(Source material Opens)

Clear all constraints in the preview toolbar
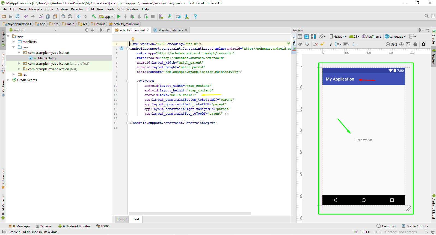436x235 pixels. 315,44
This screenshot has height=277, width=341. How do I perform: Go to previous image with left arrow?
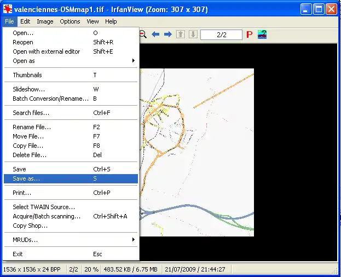pos(155,34)
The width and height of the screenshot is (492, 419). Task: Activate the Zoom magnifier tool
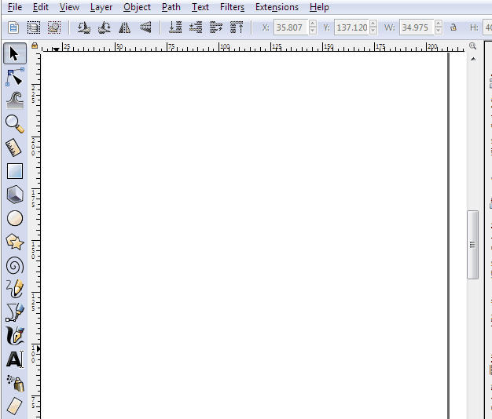pyautogui.click(x=14, y=123)
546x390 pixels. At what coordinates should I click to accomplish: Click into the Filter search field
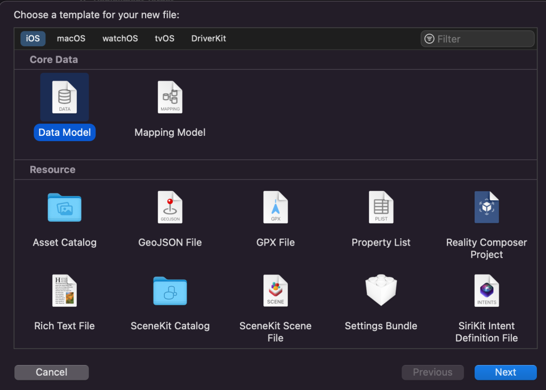[483, 39]
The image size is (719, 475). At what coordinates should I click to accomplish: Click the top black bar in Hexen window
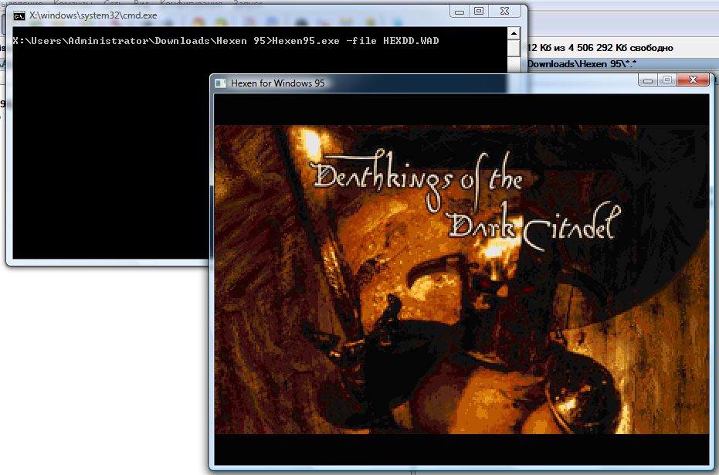460,110
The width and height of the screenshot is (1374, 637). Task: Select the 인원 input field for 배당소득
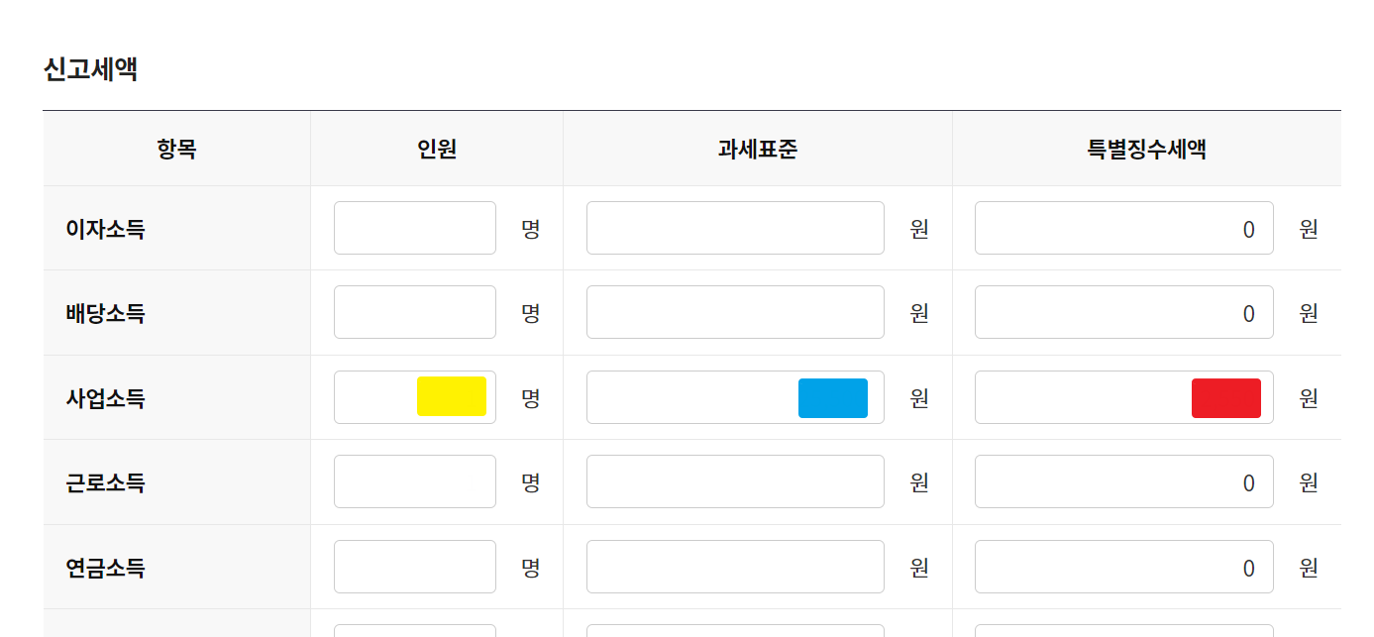(x=414, y=311)
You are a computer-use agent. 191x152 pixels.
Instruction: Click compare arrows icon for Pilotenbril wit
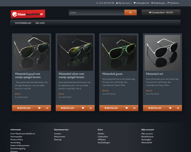[x=178, y=108]
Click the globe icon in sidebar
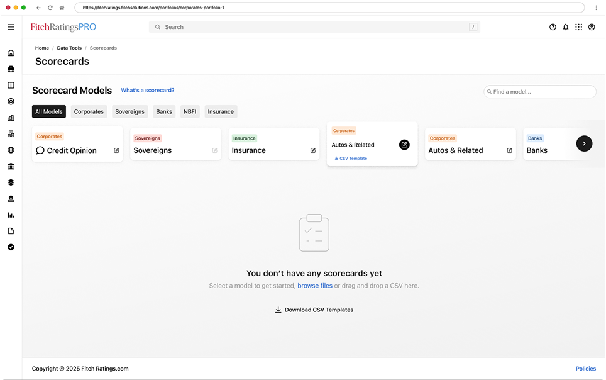Image resolution: width=606 pixels, height=380 pixels. pyautogui.click(x=11, y=150)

(Source material Closes)

- _What the task requires_
A word-for-word copy of all the data, without pictures, is the expected output.

- _Response_
Clear all constraints in the preview toolbar
436x235 pixels. 315,44
This screenshot has height=277, width=341. How do I perform: Go to previous image with left arrow?
pos(155,34)
The width and height of the screenshot is (492, 419). Task: Activate the Zoom magnifier tool
pyautogui.click(x=14, y=123)
546x390 pixels. At what coordinates should I click to accomplish: Click into the Filter search field
[483, 39]
The image size is (719, 475). At what coordinates should I click to accomplish: Click the top black bar in Hexen window
460,110
The width and height of the screenshot is (1374, 637). Task: Select the 인원 input field for 배당소득
(x=414, y=311)
You are a computer-use agent. 191x152 pixels.
Instruction: Click compare arrows icon for Pilotenbril wit
[x=178, y=108]
Click the globe icon in sidebar
Image resolution: width=606 pixels, height=380 pixels. pyautogui.click(x=11, y=150)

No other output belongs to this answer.